API Reference
All APIs are exported from polyglot_sql.
Core Functions
transpile
transpile(
sql: str,
read: str | None = None,
write: str | None = None,
*,
identity: bool = True,
error_level: str | None = None,
pretty: bool = False,
) -> list[str]
Transpile SQL from one dialect to another.
polyglot_sql.transpile(
"SELECT IFNULL(a, b) FROM t",
read="mysql",
write="postgres",
)
# ["SELECT COALESCE(a, b) FROM t"]
parse
parse(
sql: str,
read: str | None = None,
dialect: str | None = None,
*,
error_level: str | None = None,
) -> list[Expression]
Parse SQL into a list of typed Expression AST nodes.
stmts = polyglot_sql.parse("SELECT 1; SELECT 2", dialect="postgres")
len(stmts) # 2
isinstance(stmts[0], polyglot_sql.Select) # True
parse_one
parse_one(
sql: str,
read: str | None = None,
dialect: str | None = None,
*,
into: Any | None = None,
error_level: str | None = None,
) -> Expression
Parse a single SQL statement into an Expression AST node. Raises ParseError if the input contains zero or multiple statements.
ast = polyglot_sql.parse_one("SELECT a, b FROM t", dialect="postgres")
isinstance(ast, polyglot_sql.Select) # True
generate
generate(
ast: Expression | dict | list[Expression] | list[dict],
dialect: str = "generic",
*,
pretty: bool = False,
) -> list[str]
Generate SQL strings from AST nodes. Accepts Expression objects or their dict equivalents (as returned by to_dict()).
ast = polyglot_sql.parse_one("SELECT 1 + 2")

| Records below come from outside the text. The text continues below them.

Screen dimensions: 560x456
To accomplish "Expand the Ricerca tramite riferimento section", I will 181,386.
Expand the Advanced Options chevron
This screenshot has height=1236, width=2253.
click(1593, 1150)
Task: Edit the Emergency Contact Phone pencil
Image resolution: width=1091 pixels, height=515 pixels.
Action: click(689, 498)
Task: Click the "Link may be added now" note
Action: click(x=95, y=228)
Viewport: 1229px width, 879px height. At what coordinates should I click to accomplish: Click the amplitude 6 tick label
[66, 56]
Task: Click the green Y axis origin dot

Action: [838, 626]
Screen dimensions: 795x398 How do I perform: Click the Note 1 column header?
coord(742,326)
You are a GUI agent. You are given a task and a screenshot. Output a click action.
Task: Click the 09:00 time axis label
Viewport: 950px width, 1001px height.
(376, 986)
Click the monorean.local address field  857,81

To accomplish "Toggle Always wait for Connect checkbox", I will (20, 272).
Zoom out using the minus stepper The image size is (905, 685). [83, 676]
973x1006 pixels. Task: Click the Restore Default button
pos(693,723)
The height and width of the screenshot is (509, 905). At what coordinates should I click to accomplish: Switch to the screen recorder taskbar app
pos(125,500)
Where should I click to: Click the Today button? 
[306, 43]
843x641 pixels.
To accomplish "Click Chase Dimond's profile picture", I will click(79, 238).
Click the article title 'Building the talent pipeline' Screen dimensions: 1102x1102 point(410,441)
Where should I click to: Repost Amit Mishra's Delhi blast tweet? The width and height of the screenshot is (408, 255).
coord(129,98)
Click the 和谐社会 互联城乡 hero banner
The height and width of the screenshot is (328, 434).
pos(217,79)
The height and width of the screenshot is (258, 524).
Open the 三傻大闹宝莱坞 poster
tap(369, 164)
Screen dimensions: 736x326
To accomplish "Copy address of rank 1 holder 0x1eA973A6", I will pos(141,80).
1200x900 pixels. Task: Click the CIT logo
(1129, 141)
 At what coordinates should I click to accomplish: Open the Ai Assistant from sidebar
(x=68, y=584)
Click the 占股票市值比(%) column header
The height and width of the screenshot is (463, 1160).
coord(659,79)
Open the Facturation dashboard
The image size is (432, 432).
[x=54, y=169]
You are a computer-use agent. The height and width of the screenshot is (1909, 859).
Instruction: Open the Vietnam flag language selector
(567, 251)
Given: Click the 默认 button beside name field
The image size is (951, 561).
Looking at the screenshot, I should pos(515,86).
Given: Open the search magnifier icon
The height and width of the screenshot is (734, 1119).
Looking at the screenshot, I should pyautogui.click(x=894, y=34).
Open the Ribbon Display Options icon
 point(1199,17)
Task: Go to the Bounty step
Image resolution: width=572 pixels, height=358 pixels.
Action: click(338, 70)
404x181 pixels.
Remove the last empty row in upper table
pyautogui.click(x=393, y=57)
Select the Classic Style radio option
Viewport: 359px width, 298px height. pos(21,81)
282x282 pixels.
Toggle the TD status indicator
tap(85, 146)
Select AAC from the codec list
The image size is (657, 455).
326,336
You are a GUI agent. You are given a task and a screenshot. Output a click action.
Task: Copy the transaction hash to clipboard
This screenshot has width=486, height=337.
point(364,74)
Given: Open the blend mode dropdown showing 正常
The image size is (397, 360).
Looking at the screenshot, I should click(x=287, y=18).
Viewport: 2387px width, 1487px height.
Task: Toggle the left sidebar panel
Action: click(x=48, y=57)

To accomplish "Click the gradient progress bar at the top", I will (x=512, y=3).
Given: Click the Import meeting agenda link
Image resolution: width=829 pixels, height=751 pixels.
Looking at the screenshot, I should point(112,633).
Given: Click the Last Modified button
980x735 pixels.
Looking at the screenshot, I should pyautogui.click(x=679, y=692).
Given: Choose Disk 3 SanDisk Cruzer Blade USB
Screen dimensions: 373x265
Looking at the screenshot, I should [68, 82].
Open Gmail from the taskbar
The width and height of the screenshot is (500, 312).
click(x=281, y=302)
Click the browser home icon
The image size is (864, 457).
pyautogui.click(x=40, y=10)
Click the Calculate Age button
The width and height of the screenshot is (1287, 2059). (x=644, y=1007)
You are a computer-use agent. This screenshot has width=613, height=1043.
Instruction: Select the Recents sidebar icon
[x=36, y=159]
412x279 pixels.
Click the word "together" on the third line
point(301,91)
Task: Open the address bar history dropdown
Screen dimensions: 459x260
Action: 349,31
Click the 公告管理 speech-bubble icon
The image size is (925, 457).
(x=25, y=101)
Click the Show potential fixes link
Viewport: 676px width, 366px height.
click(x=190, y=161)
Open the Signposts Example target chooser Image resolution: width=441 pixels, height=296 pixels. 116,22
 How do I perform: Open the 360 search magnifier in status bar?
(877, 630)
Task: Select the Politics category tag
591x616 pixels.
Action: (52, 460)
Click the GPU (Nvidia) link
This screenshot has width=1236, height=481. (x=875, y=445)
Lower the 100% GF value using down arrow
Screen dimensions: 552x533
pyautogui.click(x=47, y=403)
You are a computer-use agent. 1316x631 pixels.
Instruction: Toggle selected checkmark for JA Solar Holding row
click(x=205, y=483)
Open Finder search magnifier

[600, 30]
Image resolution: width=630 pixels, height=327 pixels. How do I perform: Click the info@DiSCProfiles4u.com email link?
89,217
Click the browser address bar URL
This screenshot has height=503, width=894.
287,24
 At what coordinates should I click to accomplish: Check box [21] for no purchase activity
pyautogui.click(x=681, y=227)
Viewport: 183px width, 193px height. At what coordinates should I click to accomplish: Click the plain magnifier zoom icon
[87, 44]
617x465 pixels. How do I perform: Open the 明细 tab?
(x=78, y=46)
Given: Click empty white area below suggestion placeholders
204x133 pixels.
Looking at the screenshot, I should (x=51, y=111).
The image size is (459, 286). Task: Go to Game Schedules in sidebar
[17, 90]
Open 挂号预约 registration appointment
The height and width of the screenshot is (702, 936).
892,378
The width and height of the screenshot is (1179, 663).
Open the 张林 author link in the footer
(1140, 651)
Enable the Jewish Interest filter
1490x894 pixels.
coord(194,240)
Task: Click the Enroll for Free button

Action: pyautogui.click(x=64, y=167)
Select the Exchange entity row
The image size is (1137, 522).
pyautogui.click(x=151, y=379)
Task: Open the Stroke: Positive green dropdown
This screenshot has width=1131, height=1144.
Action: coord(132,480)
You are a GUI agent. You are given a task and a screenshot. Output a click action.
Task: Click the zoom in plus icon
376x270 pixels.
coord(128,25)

polyglot_sql.generate(ast, dialect="mysql")
# ["SELECT 1 + 2"]
format_sql / format
format_sql(
sql: str,
dialect: str = "generic",
*,
max_input_bytes: int | None = None,
max_tokens: int | None = None,
max_ast_nodes: int | None = None,
max_set_op_chain: int | None = None,
) -> str
Parse and pretty-print SQL. format is an alias for format_sql.
polyglot_sql.format_sql("SELECT a,b FROM t WHERE c>1", dialect="postgres")
# "SELECT\n a,\n b\nFROM t\nWHERE\n c > 1"
validate
validate(sql: str, dialect: str = "generic") -> ValidationResult
Validate SQL syntax. Does not raise on invalid SQL — check result.valid instead.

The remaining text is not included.